With men on first and third and the pivotal 5th and final game of the series hanging in the balance, on the hells of a crazy deflected ball leading to a one run deficit and three errors making a tying run possible, Joey Bats got a 97mph fastball from Sam Dyson that be turned on and obliterated, sending it to the second deck of the outfield stands.  The ball left his bat at 106mph at a 23 degree angle and he sent it 431ft in just 5.5 seconds.  Roughly three seconds later the bat would leave his hand at roughly 65mph and a 72 degree angle and travel 43 feet* in what would become known simply as “The Bat Flip”.

*In case it is not obvious, I made the bat flip numbers up.

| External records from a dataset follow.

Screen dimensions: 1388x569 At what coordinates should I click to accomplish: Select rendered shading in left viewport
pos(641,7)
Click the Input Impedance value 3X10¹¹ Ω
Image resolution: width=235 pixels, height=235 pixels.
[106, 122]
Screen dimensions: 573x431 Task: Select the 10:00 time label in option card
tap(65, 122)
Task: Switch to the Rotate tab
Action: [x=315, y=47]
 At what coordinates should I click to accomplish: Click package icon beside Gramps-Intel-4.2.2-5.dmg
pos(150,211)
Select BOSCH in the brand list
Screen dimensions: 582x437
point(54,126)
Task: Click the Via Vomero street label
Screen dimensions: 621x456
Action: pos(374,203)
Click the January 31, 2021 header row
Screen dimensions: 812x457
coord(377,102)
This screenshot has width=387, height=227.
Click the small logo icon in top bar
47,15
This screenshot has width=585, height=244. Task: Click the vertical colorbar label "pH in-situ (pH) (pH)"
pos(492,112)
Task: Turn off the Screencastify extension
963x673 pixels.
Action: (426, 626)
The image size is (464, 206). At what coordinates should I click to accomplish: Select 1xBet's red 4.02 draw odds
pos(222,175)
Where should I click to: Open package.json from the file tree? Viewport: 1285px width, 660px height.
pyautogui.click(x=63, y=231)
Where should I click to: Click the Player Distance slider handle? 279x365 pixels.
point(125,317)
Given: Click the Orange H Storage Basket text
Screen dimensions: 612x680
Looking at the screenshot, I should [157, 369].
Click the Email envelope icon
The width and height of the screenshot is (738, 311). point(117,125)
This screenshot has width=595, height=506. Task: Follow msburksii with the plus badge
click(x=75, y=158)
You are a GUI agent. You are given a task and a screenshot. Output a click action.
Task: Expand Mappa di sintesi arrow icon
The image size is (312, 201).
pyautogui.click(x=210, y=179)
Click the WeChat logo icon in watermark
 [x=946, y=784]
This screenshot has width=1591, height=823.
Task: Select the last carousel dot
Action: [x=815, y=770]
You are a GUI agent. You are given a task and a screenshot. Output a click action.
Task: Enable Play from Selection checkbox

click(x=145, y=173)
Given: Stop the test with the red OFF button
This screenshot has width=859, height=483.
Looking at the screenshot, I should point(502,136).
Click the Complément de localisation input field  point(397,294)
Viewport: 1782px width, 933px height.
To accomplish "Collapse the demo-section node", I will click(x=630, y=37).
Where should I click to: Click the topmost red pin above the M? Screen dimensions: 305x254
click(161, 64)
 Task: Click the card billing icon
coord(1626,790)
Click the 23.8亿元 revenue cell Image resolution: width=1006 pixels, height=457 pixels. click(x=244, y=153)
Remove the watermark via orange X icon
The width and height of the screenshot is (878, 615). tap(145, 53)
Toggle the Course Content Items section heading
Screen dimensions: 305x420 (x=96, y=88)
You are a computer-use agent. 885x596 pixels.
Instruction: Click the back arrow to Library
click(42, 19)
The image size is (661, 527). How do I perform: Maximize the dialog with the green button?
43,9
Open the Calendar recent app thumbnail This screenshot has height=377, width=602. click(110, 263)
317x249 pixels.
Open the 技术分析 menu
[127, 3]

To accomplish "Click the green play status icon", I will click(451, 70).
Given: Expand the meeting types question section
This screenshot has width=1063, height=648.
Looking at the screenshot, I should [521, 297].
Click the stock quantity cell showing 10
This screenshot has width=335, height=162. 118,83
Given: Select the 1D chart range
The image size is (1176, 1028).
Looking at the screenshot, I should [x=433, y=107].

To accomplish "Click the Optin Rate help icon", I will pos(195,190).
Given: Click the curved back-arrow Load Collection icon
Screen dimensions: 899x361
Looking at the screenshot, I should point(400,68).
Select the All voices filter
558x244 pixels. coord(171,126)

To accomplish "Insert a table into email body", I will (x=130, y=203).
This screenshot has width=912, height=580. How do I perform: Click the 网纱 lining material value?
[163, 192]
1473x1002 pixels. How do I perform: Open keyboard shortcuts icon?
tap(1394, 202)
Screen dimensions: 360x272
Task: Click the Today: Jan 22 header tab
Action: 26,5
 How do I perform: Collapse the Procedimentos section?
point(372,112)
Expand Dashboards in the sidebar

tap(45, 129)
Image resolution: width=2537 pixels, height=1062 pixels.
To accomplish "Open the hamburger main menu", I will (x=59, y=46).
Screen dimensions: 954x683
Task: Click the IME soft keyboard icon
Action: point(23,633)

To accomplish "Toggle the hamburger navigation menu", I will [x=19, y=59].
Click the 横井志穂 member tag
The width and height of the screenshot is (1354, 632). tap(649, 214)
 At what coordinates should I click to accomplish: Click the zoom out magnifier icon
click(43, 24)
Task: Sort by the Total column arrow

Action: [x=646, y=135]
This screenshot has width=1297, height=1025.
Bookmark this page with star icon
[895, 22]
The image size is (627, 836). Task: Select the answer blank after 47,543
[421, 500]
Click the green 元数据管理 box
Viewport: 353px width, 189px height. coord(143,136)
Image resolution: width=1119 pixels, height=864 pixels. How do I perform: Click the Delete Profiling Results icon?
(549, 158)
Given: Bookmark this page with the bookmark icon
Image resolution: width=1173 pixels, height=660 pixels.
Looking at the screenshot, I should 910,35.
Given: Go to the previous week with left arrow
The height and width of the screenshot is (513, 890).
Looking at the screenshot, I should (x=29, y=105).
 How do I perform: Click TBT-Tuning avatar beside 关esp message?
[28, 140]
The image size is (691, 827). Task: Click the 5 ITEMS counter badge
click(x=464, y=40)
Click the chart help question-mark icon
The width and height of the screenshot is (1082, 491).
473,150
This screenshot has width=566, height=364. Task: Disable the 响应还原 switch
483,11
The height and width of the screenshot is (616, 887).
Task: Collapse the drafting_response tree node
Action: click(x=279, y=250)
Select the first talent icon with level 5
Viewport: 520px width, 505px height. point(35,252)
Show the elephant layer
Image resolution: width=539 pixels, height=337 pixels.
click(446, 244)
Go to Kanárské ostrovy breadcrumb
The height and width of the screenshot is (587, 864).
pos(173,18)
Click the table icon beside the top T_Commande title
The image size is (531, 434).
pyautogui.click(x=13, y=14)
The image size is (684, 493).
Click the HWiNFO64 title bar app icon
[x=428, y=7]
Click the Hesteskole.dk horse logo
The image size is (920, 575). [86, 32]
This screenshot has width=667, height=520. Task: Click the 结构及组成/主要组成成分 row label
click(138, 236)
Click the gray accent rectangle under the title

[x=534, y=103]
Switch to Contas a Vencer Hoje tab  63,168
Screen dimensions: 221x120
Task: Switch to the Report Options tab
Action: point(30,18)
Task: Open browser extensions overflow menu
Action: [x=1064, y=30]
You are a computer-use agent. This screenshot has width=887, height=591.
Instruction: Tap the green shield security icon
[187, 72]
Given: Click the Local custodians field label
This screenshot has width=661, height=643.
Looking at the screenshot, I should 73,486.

The benches would clear twice after that in what would eventually become a 53 minute inning and a trip to the ALCS for the Toronto Blue Jays.  Bomb planted and lit, queue the explosion …

Then there was a slide

Fast forward to May 15th of this year.  Blue Jays vs. Rangers, this time in Arlington, not Toronto, in their seventh meeting of the year, a series the Jays came into leading 4-2.  The tensions had been high all series, but led to no acts of aggression… Until the 8th inning, when Matt Bush, non-member of the 2015 Rangers who got burned and butt-hurt by both Joey Bautista’s season ending 3 run jack and the infamous bat flip, the latter of which, while a bit of salt in the wound, is really just something to point at and say, “Joey’s making fun of me, boo hoo hoo”, when really the three errors, 3-run bomb, and 4 run inning is the real catalyst of their collective frustration and anger, decided to bean Bautista.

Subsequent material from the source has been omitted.